_BRIEF_
Lines to restate from the data below: from the one containing "Task: Select the Metadata radio button" to the one containing "You are a GUI", both included. Give them again exactly, and only them.

* * * * * * * * *

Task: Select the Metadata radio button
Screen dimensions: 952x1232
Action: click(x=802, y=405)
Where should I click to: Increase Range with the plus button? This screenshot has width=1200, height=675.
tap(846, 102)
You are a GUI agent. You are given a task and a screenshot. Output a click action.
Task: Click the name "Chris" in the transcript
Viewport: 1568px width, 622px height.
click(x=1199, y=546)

* * * * * * * * *

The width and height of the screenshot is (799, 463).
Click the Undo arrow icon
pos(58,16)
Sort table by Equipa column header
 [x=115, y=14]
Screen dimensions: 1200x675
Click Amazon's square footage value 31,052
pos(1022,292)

* * * * * * * * *

_TASK RESULT_
Task: Select the Metadata radio button
Screen dimensions: 952x1232
Action: click(x=802, y=405)
Where should I click to: Increase Range with the plus button? This screenshot has width=1200, height=675.
tap(846, 102)
You are a GUI agent. You are given a task and a screenshot. Output a click action.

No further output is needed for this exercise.